Por Mariel Borowitz*
O impacto dos satélites comerciais nas operações militares e na opinião pública pode levar a um aumento global do investimento governamental no setor de satélites privados.
Satélites de propriedade de empresas privadas desempenharam um papel inesperadamente importante na guerra na Ucrânia. Por exemplo, no início de agosto de 2022, imagens da empresa privada de satélites Planet Labs mostraram que um ataque recente a uma base militar russa na Crimeia causou mais danos do que a Rússia havia sugerido em relatórios tornados públicos. O presidente ucraniano Volodymyr Zelensky destacou as perdas como evidência do progresso da Ucrânia na guerra.
Logo após o início da guerra, a Ucrânia solicitou dados de empresas privadas de satélites em todo o mundo. No final de abril, a Ucrânia estava recebendo imagens de empresas americanas poucos minutos após a coleta dos dados.
Minha pesquisa se concentra na cooperação internacional em observações da Terra por satélite, incluindo o papel do setor privado. Embora os especialistas saibam há muito tempo que as imagens de satélite são úteis durante um conflito, a guerra na Ucrânia mostrou que os dados de satélites comerciais podem fazer uma diferença decisiva – informando tanto o planejamento militar quanto a visão pública de uma guerra. Com base no valor estratégico que as imagens comerciais satelitais tiveram durante esta guerra, acredito que é provável que mais nações estejam investindo em empresas privadas de satélite.
Crescimento do setor de satélites comerciais
Satélites de sensoriamento remoto circulam a Terra coletando imagens, sinais de rádio e muitos outros tipos de dados. A tecnologia foi originalmente desenvolvida por governos para reconhecimento militar, previsão do tempo e monitoramento ambiental. Mas nas últimas duas décadas, a atividade comercial nessa área cresceu rapidamente – particularmente nos EUA.
As primeiras empresas comerciais de sensoriamento remoto por satélite trabalharam em estreita colaboração com os militares desde o início, mas muitos dos novos participantes não foram desenvolvidos com aplicações de segurança nacional em mente. A Planet Labs, empresa sediada nos EUA que desempenhou um grande papel no conflito ucraniano, descreve seus clientes como aqueles em “agricultura, governo e mapeamento comercial” e espera expandir para “seguros, commodities e finanças”. A Spire, outra empresa dos EUA, estava originalmente focada no monitoramento do clima e no rastreamento da atividade marítima comercial.

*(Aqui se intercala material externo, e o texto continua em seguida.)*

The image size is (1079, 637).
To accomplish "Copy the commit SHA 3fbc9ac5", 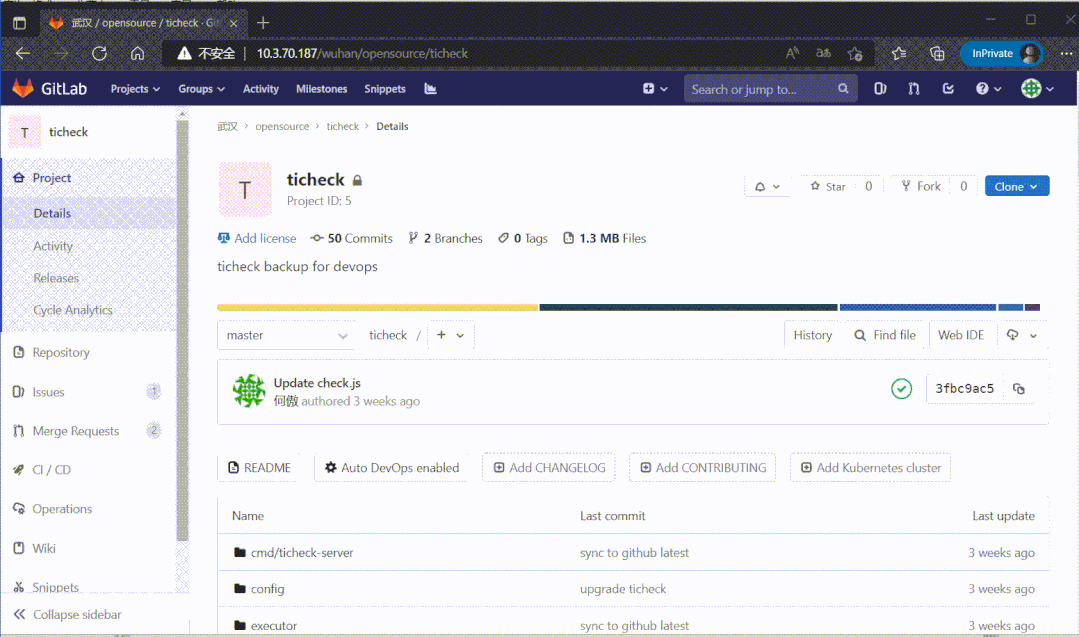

No entanto, quando o governo dos EUA criou programas piloto em 2016 para avaliar o valor dos dados dessas empresas, muitas dessas empresas receberam bem essa nova fonte de receita.

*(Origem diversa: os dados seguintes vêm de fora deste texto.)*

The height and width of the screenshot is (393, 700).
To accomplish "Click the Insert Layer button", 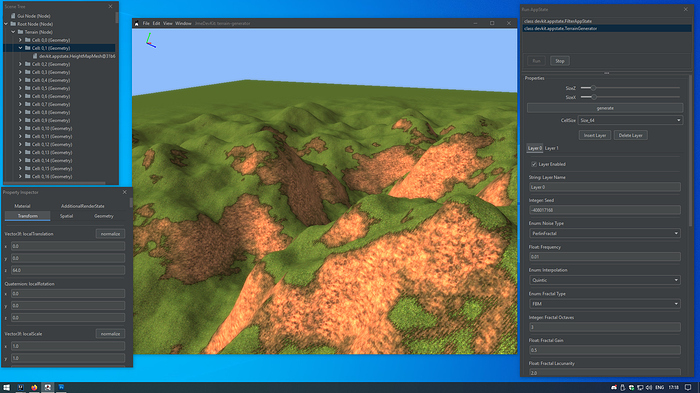I will pos(595,135).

Valor dos dados comerciais para a segurança nacional
O governo dos EUA tem sua própria rede de satélites espiões altamente capazes, e parcerias com empresas privadas podem ser uma surpresa. Mas há razões claras para o governo dos EUA se beneficiar desses acordos.
O primeiro é o simples fato de que a compra de dados comerciais permite que o governo veja mais locais na Terra com maior frequência. Em alguns casos, os dados agora estão disponíveis com rapidez suficiente para permitir a tomada de decisões em tempo real no campo de batalha.
A segunda razão tem a ver com as práticas de compartilhamento de dados. O compartilhamento de dados de satélites espiões exige que as autoridades passem por um complexo processo de desclassificação. Também corre o risco de revelar informações sobre capacidades classificadas de satélites. Nenhuma dessas é uma preocupação com dados de empresas privadas. Esse aspecto torna mais fácil para os militares compartilhar informações de satélite dentro do governo dos EUA, bem como com aliados. Esta vantagem provou ser um fator chave para a guerra na Ucrânia.
Uso de dados de satélite na Ucrânia
As imagens comerciais de satélite provaram ser críticas para esta guerra de duas maneiras. Primeiro, é uma ferramenta de mídia que permite ao público assistir ao progresso da guerra com detalhes incríveis e, segundo, é uma fonte de informações importantes que ajudam os militares ucranianos a planejar as operações do dia a dia.
Mesmo antes do início da guerra, em fevereiro de 2022, o governo dos EUA estava incentivando ativamente as empresas comerciais de satélites a compartilhar suas imagens e aumentar a conscientização sobre a atividade russa. Empresas comerciais divulgaram imagens mostrando tropas russas reunidas perto da fronteira ucraniana, contradizendo declarações da Rússia.
No início de março de 2022, o vice-primeiro-ministro da Ucrânia, Mykhailo Fedorov, pediu a oito empresas comerciais de satélites acesso aos seus dados. Em seu pedido, ele disse que esta poderia ser a primeira grande guerra em que as imagens comerciais de satélite desempenhariam um papel significativo. Algumas empresas aceitaram e, nas primeiras duas semanas do conflito, o governo ucraniano recebeu dados cobrindo mais de 40 milhões de quilômetros quadrados da zona de guerra.
O governo dos Estados Unidos aumentou significativamente suas compras de imagens que poderiam ser fornecidas à Ucrânia. O governo americano também promoveu ativamente conexões diretas entre empresas dos EUA e analistas de inteligência ucranianos, ajudando a promover o fluxo de informações.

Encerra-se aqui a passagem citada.